An electron is trapped in an infinite square-well potential of width 0.4 nm. If the electron is initially in the n = 4 state, what are the various photon energies that can be emitted as the electron jumps to the ground state? (List in descending order of energy.
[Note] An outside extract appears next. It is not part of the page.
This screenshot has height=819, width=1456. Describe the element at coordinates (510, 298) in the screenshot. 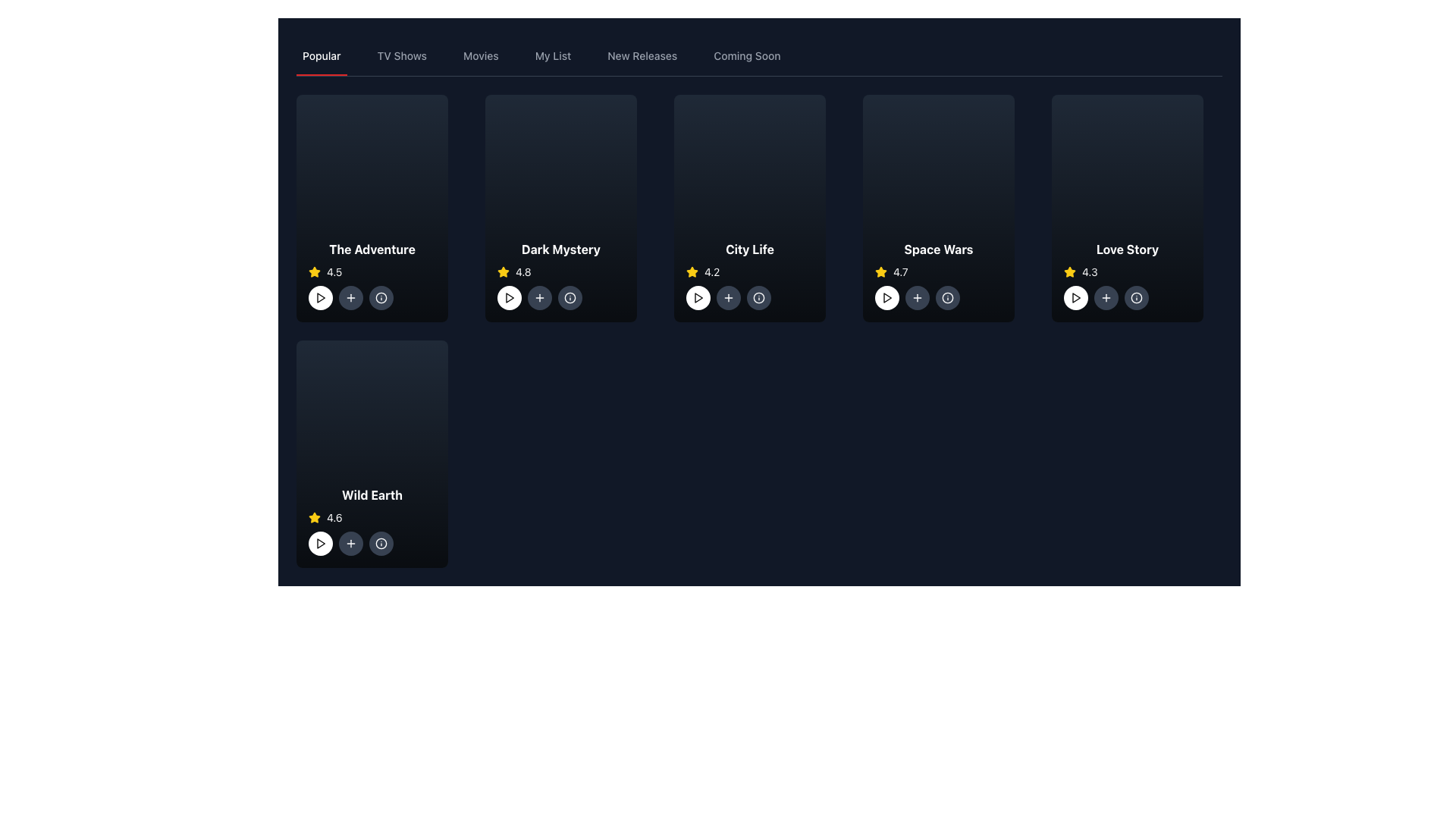

I see `the first button in the horizontal row beneath the 'Dark Mystery' card, which initiates playback of the associated media item` at that location.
Enter 0 in any remaining unused boxes.)answers are, but cannot solve to ithighest: 35.3 eV28.2 eV18.8 eV16.5 eV11.8 eVlowest: 7.06 eV

Answer 1

The energies in descending order 35.3 eV, 28.2 eV, 18.8 eV, 16.5 eV, 11.8 eV, 7.05 eV.

Step-by-step explanation:

Given that,

Width = 0.4 nm

Number of state n= 4

We need to calculate the energy in first state

When n = 1,

Using formula of energy

`E_(1)=(h^2)/(8mL^2)`

Put the value into the formula

`E_(1)=((6.63*10^(-34))^2)/(8*9.1*10^(-31)*(0.4*10^(-9))^2)`

`E_(1)=3.77*10^(-19)\ J`

`E_(1)=(3.77*10^(-19))/(1.6*10^(-19))`

`E_(1)=2.35\ eV`

Energy in nth level is

`E_(n)=n^2* E_(1)`

Photon energy in different states is

`E_(p)=E_(n)-E_(n-1)`

Put the value into the formula

`E_(4-3)=(4^2-3^2)*2.35=16.5\ eV`

`E_(4-2)=(4^2-2^2)*2.35=28.2\ eV`

`E_(4-1)=(4^2-1^2)*2.35=35.3\ eV`

`E_(3-2)=(3^2-2^2)*2.35=11.8\ eV`

`E_(3-1)=(3^2-1^2)*2.35=18.8\ eV`

`E_(2-1)=(2^2-1^2)*2.35=7.05\ eV`

Hence, The energies in descending order 35.3 eV, 28.2 eV, 18.8 eV, 16.5 eV, 11.8 eV, 7.05 eV.